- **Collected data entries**

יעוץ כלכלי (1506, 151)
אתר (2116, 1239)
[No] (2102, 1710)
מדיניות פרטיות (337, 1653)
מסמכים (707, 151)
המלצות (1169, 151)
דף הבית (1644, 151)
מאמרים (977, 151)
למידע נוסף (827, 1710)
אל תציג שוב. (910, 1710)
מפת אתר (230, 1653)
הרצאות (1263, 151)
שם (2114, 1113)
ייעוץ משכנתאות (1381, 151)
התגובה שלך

- **EXERCISE**
In your answer, repeat each of the records exactly.

- **REPLY**
יעוץ כלכלי (1506, 151)
אתר (2116, 1239)
[No] (2102, 1710)
מדיניות פרטיות (337, 1653)
מסמכים (707, 151)
המלצות (1169, 151)
דף הבית (1644, 151)
מאמרים (977, 151)
למידע נוסף (827, 1710)
אל תציג שוב. (910, 1710)
מפת אתר (230, 1653)
הרצאות (1263, 151)
שם (2114, 1113)
ייעוץ משכנתאות (1381, 151)
התגובה שלך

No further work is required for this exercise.